Jeudi 10 juin 1875
Je suis ennuyée, énervée. Cependant la journée avait bien commencé, et tout s'est passé comme d'habitude. Nous allons au bain, avec les Sapogenikoff et ma tante. Je donne à Lucie ma photographie et elle me donne la sienne. Hier elle me l'a demandée encore. Petit oncle Saëtone fait des sourires aimables.
Girofla arrive, s'assied derrière moi et joue avec des cailloux.
L'autre jour à la campagne on a parlé de Laferrière et il a dit qu'il la connaît et qu'elle habille très bien.

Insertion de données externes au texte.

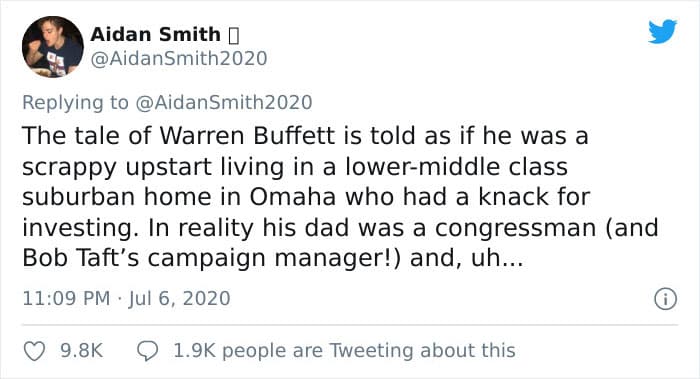The height and width of the screenshot is (379, 700).
Task: Click the 9.8K likes count
Action: (82, 351)
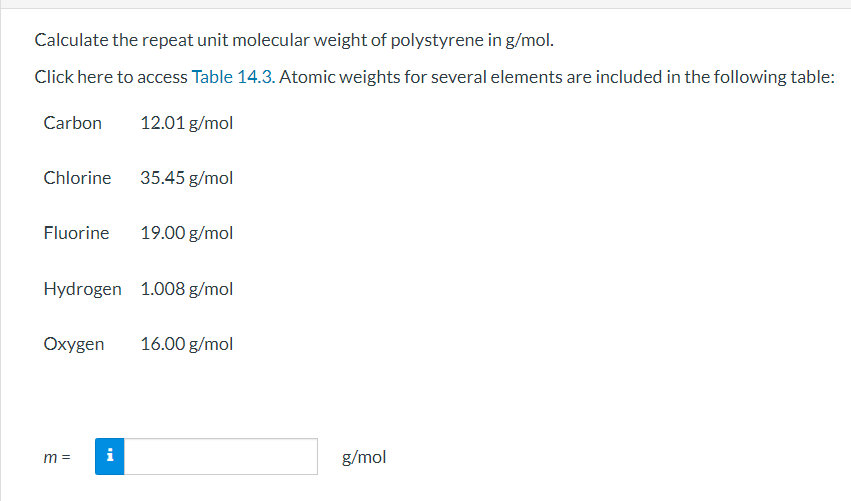Select the 12.01 g/mol carbon value
The height and width of the screenshot is (501, 851).
(x=187, y=123)
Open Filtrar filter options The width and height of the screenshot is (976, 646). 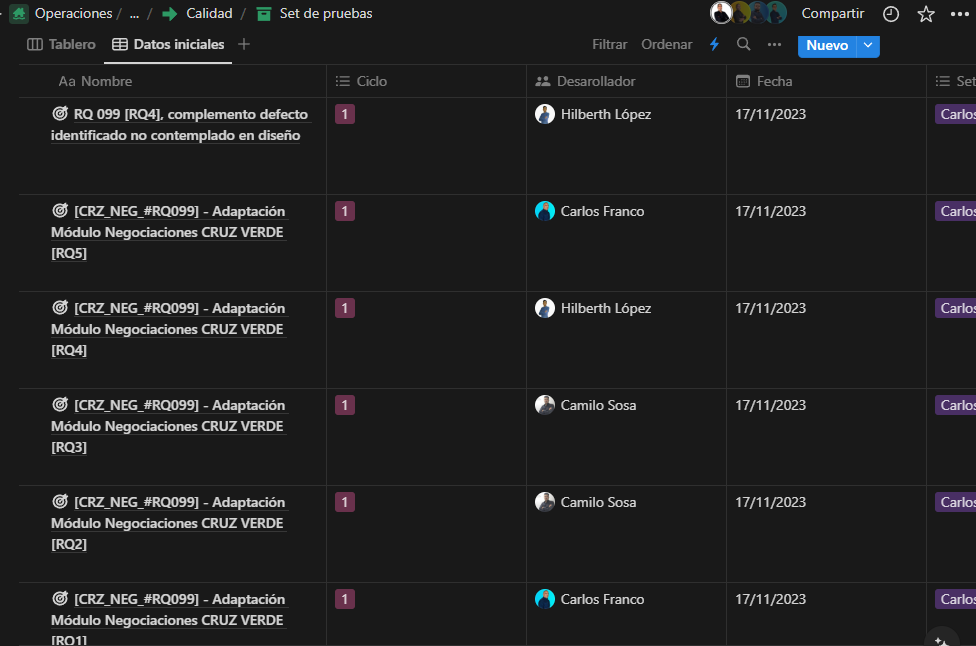point(609,45)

— Connaissez-vous Walery ?
— Oui.
— J'en étais sûre.
— Il y a cinq ou six ans il a fait mon portrait mais très mal. Pourquoi en étiez vous sûre, pourquoi me demandez vous cela ?
— Pour rien, une simple question.
Les Durand sont tout près et ont l'air de vouloir avaler toutes nos paroles.
Lucie se va faire une robe comme la mienne, voilà un plaisir !
Pardi ! cela m'ennuie beaucoup.
Nous sortons et l'homme avec nous.
Ce Saëtone et les autres me regardent, moi et Audiffret comme deux innamorati , j'en suis furieuse. Audiffret parle d'un dîner sur mer. Ce serait amusant.
Nous rentrons. Dina, Marie et Olga ne dînent pas et restent sur la terrasse, parce qu'à sept heures tout le monde va passer la soirée chez Lefèvre et elles se baigneront.
Je vais aussi chez lui mais pour une demi-heure. Je rentre triste et abattue on ne sait pourquoi.
Pourvu qu'on ne pense pas que je suis en train de devenir amoureuse du petit. Cette idée m'ennuie. Car on ne me comprend pas, on peut penser des bêtises. Je suis comme endormie, à peine si je puis écrire. Hier j'étais très satisfaite, aujourd'hui je m'ennuie. Et pourtant rien n'est changé. Misère des Misères. Il y a des jours comme cela, mes paupières sont lourdes. Je vais lire la Bible et puis dormir.